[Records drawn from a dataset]
-- Opening Marker --

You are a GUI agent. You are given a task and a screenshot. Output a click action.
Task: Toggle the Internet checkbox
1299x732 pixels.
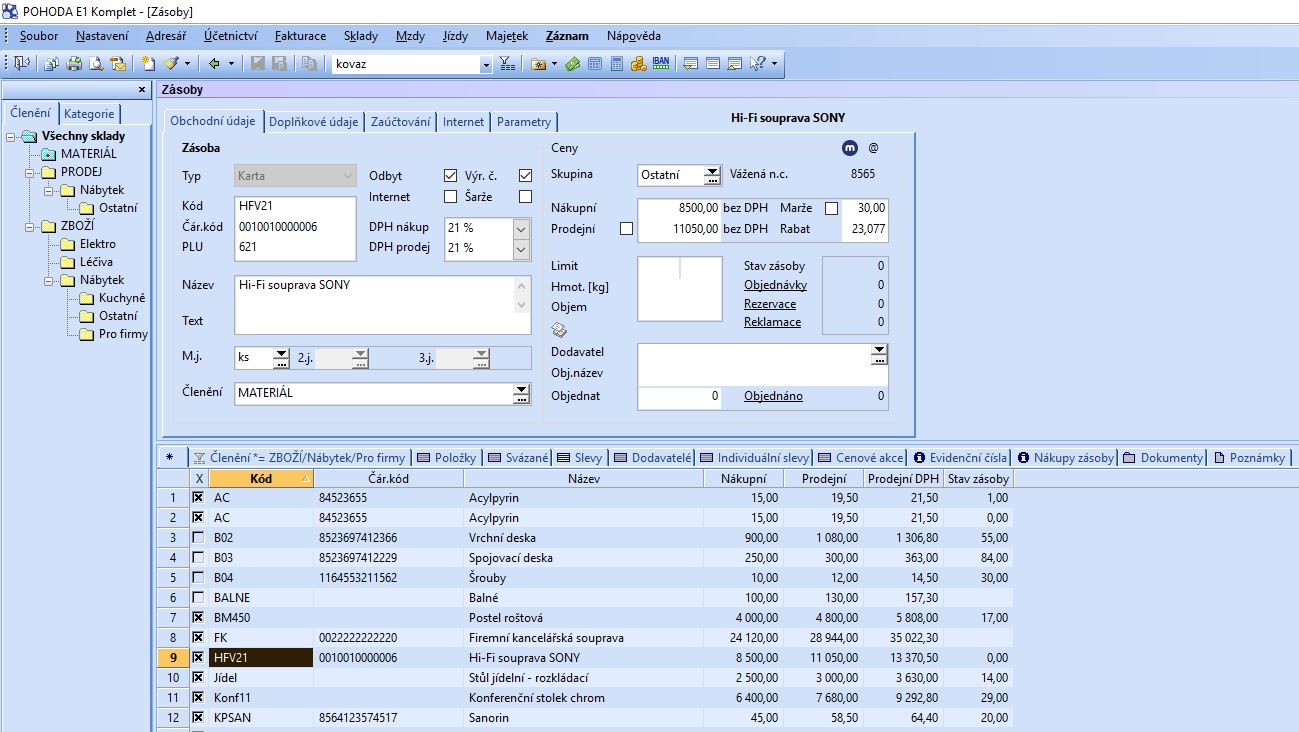click(x=450, y=197)
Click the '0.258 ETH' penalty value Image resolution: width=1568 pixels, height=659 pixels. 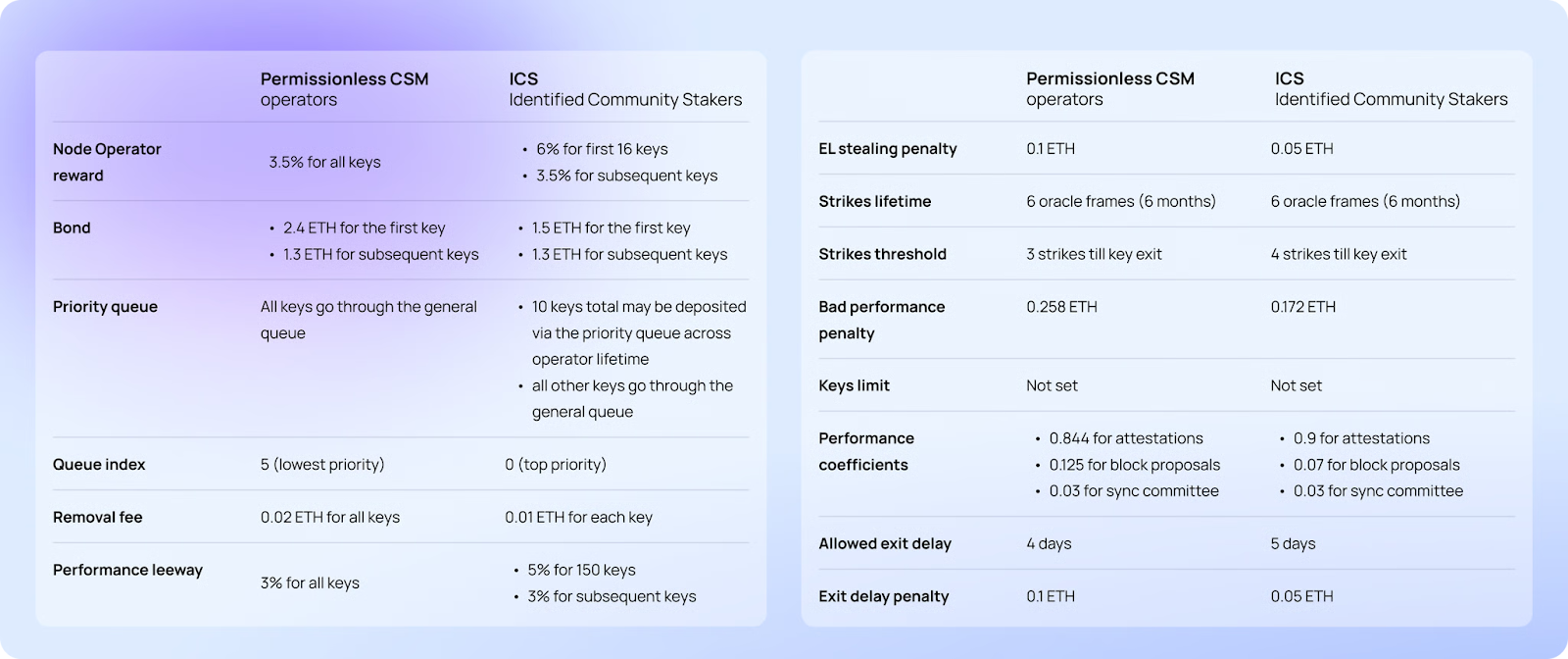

-- Closing Marker --

The answer consists of the lines from the one holding "Task: Toggle the Internet checkbox" to the end of the records, inclusive, restated exactly and without pictures.

Task: Toggle the Internet checkbox
1299x732 pixels.
click(x=450, y=197)
Click the '0.258 ETH' penalty value Image resolution: width=1568 pixels, height=659 pixels. 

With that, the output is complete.